Integration comes from Duncan’s view about how the flood of personalized data should be analyzed by researchers and physicians:
“A balance between specialization and integration needs to be restored,with an emphasis on the whole human organism as much as its parts…”
Prevention is, for Duncan, the natural best use of personalized data:
“Shifting to a health care system based as much on healthy wellness as illness is achievable…”
Both are laudable long-term goals, but I am not convinced of the need for urgent action on either point.
Specialization is (as Duncan acknowledges) what has enabled us to discover personalized markers and to analyze them on a allele-by-allele basis. We are a long way from making meaningful predictions about systemic effects on complex traits based on the available information. A shift too early away from specialization could prevent us from ever developing the underlying science sufficiently to make reliable predictions.

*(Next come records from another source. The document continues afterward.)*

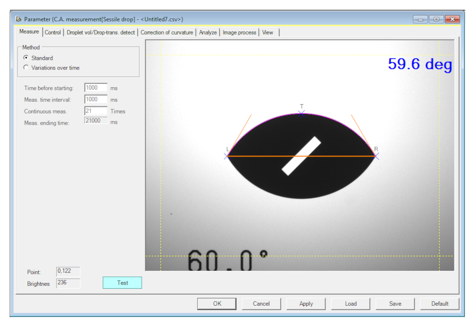
Task: Select Variations over time radio button
Action: point(26,68)
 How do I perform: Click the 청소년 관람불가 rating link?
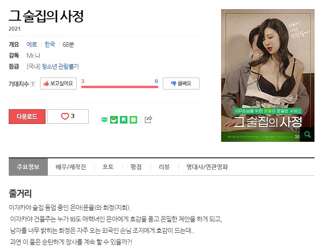tap(60, 67)
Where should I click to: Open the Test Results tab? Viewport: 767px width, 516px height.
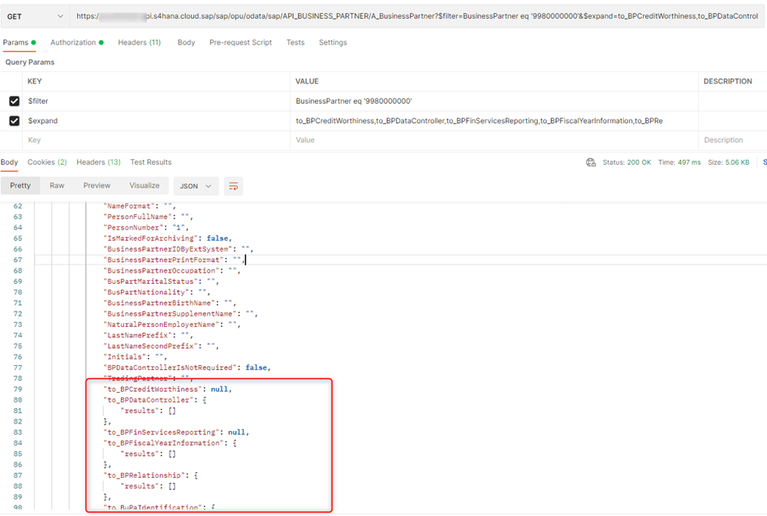(x=151, y=162)
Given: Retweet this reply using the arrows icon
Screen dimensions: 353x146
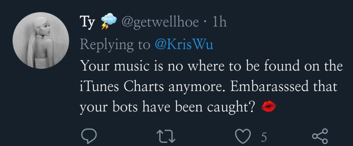Looking at the screenshot, I should [x=166, y=137].
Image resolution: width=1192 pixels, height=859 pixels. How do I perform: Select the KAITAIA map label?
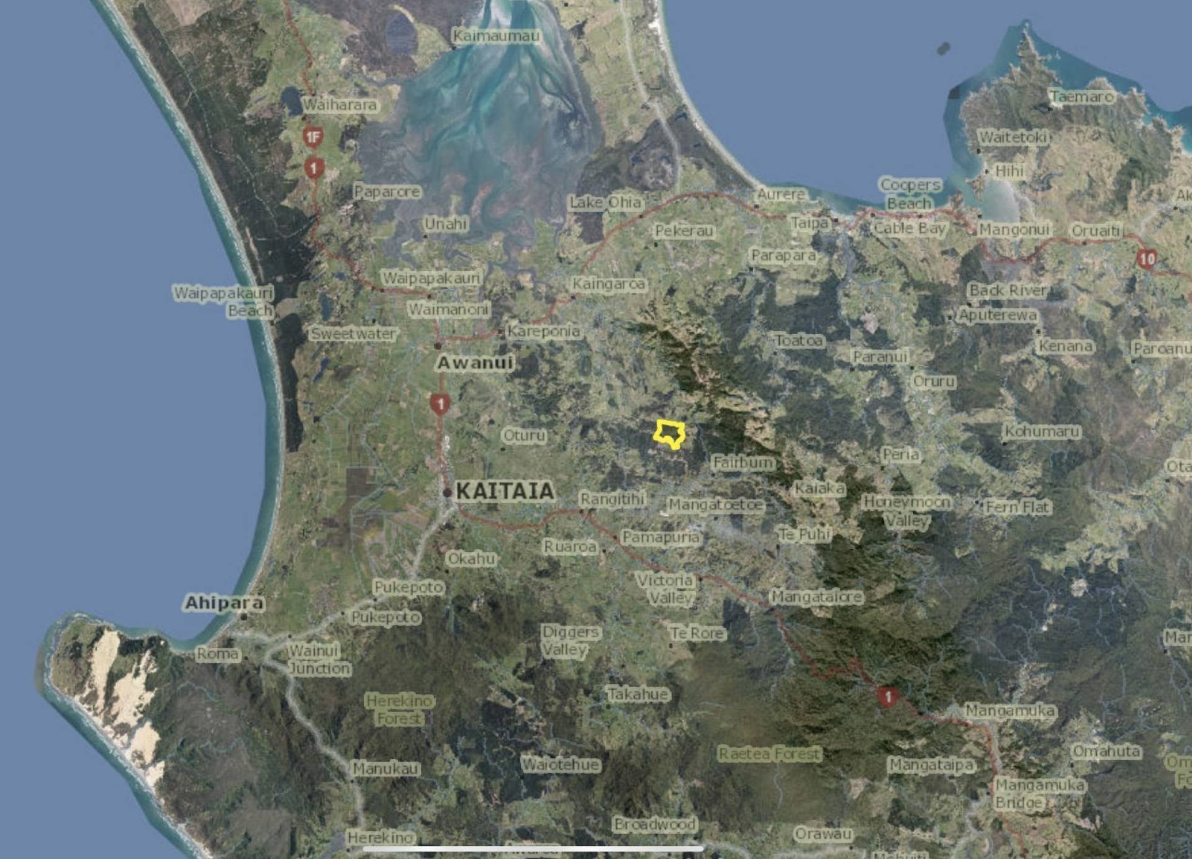click(x=505, y=491)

And shifting to a preventative healthcare system is not a goal I view as being unique to personalized medicine. As genomic testing becomes widely available, and patients begin to process their data, complex traits continue to present a challenge for them and their doctors — now that I know I have an increased risk of heart disease, I should shift my diet and increase my exercise. But these are things preventative healthcare advocates have been recommending for decades; and there is no evidence that I’ve seen that suggests the genetic information about increased risk is more motivational than family history, or peer behaviour, or any other non-personalized factor.
Bottom line: I’m no expert on manifestos, but while there’s nothing in this one I feel strongly opposed to, it doesn’t move me to action either. Read the whole thing (it’s not very long) and form your own (personalized) view.